* **TRY IT**:
Reproduce the complete set of records, exactly as they appear.

= Beginning of Section =

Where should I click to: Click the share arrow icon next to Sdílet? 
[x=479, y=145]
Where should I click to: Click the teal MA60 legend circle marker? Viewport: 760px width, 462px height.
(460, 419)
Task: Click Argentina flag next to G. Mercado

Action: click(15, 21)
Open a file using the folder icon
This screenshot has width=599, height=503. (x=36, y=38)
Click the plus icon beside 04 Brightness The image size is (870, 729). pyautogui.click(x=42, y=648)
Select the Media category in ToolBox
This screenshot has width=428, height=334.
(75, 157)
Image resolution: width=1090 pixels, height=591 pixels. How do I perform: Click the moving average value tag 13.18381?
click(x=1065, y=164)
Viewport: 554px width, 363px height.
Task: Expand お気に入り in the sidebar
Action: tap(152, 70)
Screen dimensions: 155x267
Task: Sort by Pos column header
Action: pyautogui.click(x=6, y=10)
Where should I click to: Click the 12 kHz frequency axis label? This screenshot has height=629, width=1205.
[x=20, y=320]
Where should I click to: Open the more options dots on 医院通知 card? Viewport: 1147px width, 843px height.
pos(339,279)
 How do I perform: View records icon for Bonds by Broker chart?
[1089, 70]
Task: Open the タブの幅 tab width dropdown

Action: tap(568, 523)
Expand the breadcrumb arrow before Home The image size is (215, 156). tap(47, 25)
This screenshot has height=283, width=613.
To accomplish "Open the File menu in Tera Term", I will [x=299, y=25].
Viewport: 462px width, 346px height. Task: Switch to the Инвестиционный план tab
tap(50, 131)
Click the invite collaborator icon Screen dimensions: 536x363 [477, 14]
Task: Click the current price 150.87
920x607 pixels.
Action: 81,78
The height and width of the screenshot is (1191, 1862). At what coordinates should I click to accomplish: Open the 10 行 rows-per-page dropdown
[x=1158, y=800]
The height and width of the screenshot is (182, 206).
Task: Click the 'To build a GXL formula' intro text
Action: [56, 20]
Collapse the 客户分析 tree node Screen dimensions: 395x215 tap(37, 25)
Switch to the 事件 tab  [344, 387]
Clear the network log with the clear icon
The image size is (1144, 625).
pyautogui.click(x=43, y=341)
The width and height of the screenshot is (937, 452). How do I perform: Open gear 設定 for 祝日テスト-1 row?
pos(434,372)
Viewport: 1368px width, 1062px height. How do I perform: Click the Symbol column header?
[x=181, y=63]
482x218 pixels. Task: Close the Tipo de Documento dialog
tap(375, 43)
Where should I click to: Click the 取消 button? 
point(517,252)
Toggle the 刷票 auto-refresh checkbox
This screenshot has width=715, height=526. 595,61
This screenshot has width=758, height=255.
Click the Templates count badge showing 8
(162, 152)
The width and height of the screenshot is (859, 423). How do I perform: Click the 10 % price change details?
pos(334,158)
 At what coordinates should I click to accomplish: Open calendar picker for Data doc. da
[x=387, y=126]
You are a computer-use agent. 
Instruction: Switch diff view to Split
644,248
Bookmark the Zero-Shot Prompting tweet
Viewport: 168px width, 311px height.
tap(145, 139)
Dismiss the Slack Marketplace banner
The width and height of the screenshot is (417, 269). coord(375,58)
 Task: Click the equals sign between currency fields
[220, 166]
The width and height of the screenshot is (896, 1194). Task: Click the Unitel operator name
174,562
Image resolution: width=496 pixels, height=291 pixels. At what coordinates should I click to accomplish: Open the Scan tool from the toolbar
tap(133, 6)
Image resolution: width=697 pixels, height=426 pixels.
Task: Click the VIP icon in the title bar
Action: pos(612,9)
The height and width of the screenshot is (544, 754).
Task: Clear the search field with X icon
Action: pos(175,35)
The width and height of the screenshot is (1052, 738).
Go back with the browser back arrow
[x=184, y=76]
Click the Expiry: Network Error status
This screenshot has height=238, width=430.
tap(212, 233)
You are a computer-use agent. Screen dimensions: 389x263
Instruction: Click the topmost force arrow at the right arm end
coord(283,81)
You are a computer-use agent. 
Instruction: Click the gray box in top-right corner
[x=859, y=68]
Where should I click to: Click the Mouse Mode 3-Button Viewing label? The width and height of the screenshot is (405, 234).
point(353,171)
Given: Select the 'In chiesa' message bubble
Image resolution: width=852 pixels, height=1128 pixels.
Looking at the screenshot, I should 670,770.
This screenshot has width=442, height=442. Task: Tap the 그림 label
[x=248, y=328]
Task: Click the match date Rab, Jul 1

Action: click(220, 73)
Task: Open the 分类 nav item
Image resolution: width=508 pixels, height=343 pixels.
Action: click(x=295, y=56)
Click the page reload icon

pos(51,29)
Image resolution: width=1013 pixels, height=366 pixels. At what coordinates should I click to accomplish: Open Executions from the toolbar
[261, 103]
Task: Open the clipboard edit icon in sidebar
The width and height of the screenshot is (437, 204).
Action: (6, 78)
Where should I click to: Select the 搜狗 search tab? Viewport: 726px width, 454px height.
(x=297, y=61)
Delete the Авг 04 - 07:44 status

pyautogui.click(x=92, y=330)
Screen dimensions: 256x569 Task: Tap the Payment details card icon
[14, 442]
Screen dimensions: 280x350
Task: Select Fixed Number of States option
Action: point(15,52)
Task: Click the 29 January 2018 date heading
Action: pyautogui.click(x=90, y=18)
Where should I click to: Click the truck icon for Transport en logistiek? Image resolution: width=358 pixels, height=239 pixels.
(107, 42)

= End of Section =

* **REPLY**:
Where should I click to: Click the share arrow icon next to Sdílet? 
[x=479, y=145]
Where should I click to: Click the teal MA60 legend circle marker? Viewport: 760px width, 462px height.
(460, 419)
Task: Click Argentina flag next to G. Mercado

Action: click(15, 21)
Open a file using the folder icon
This screenshot has width=599, height=503. (x=36, y=38)
Click the plus icon beside 04 Brightness The image size is (870, 729). pyautogui.click(x=42, y=648)
Select the Media category in ToolBox
This screenshot has width=428, height=334.
(75, 157)
Image resolution: width=1090 pixels, height=591 pixels. How do I perform: Click the moving average value tag 13.18381?
click(x=1065, y=164)
Viewport: 554px width, 363px height.
Task: Expand お気に入り in the sidebar
Action: tap(152, 70)
Screen dimensions: 155x267
Task: Sort by Pos column header
Action: pyautogui.click(x=6, y=10)
Where should I click to: Click the 12 kHz frequency axis label? This screenshot has height=629, width=1205.
[x=20, y=320]
Where should I click to: Open the more options dots on 医院通知 card? Viewport: 1147px width, 843px height.
pos(339,279)
 How do I perform: View records icon for Bonds by Broker chart?
[1089, 70]
Task: Open the タブの幅 tab width dropdown

Action: tap(568, 523)
Expand the breadcrumb arrow before Home The image size is (215, 156). tap(47, 25)
This screenshot has height=283, width=613.
To accomplish "Open the File menu in Tera Term", I will [x=299, y=25].
Viewport: 462px width, 346px height. Task: Switch to the Инвестиционный план tab
tap(50, 131)
Click the invite collaborator icon Screen dimensions: 536x363 [477, 14]
Task: Click the current price 150.87
920x607 pixels.
Action: 81,78
The height and width of the screenshot is (1191, 1862). At what coordinates should I click to accomplish: Open the 10 行 rows-per-page dropdown
[x=1158, y=800]
The height and width of the screenshot is (182, 206).
Task: Click the 'To build a GXL formula' intro text
Action: [56, 20]
Collapse the 客户分析 tree node Screen dimensions: 395x215 tap(37, 25)
Switch to the 事件 tab  [344, 387]
Clear the network log with the clear icon
The image size is (1144, 625).
pyautogui.click(x=43, y=341)
The width and height of the screenshot is (937, 452). How do I perform: Open gear 設定 for 祝日テスト-1 row?
pos(434,372)
Viewport: 1368px width, 1062px height. How do I perform: Click the Symbol column header?
[x=181, y=63]
482x218 pixels. Task: Close the Tipo de Documento dialog
tap(375, 43)
Where should I click to: Click the 取消 button? 
point(517,252)
Toggle the 刷票 auto-refresh checkbox
This screenshot has width=715, height=526. 595,61
This screenshot has width=758, height=255.
Click the Templates count badge showing 8
(162, 152)
The width and height of the screenshot is (859, 423). How do I perform: Click the 10 % price change details?
pos(334,158)
 At what coordinates should I click to accomplish: Open calendar picker for Data doc. da
[x=387, y=126]
You are a computer-use agent. 
Instruction: Switch diff view to Split
644,248
Bookmark the Zero-Shot Prompting tweet
Viewport: 168px width, 311px height.
tap(145, 139)
Dismiss the Slack Marketplace banner
The width and height of the screenshot is (417, 269). coord(375,58)
 Task: Click the equals sign between currency fields
[220, 166]
The width and height of the screenshot is (896, 1194). Task: Click the Unitel operator name
174,562
Image resolution: width=496 pixels, height=291 pixels. At what coordinates should I click to accomplish: Open the Scan tool from the toolbar
tap(133, 6)
Image resolution: width=697 pixels, height=426 pixels.
Task: Click the VIP icon in the title bar
Action: pos(612,9)
The height and width of the screenshot is (544, 754).
Task: Clear the search field with X icon
Action: pos(175,35)
The width and height of the screenshot is (1052, 738).
Go back with the browser back arrow
[x=184, y=76]
Click the Expiry: Network Error status
This screenshot has height=238, width=430.
tap(212, 233)
You are a computer-use agent. Screen dimensions: 389x263
Instruction: Click the topmost force arrow at the right arm end
coord(283,81)
You are a computer-use agent. 
Instruction: Click the gray box in top-right corner
[x=859, y=68]
Where should I click to: Click the Mouse Mode 3-Button Viewing label? The width and height of the screenshot is (405, 234).
point(353,171)
Given: Select the 'In chiesa' message bubble
Image resolution: width=852 pixels, height=1128 pixels.
Looking at the screenshot, I should 670,770.
This screenshot has width=442, height=442. Task: Tap the 그림 label
[x=248, y=328]
Task: Click the match date Rab, Jul 1

Action: click(220, 73)
Task: Open the 分类 nav item
Image resolution: width=508 pixels, height=343 pixels.
Action: click(x=295, y=56)
Click the page reload icon

pos(51,29)
Image resolution: width=1013 pixels, height=366 pixels. At what coordinates should I click to accomplish: Open Executions from the toolbar
[261, 103]
Task: Open the clipboard edit icon in sidebar
The width and height of the screenshot is (437, 204).
Action: (6, 78)
Where should I click to: Select the 搜狗 search tab? Viewport: 726px width, 454px height.
(x=297, y=61)
Delete the Авг 04 - 07:44 status

pyautogui.click(x=92, y=330)
Screen dimensions: 256x569 Task: Tap the Payment details card icon
[14, 442]
Screen dimensions: 280x350
Task: Select Fixed Number of States option
Action: point(15,52)
Task: Click the 29 January 2018 date heading
Action: pyautogui.click(x=90, y=18)
Where should I click to: Click the truck icon for Transport en logistiek? Image resolution: width=358 pixels, height=239 pixels.
(107, 42)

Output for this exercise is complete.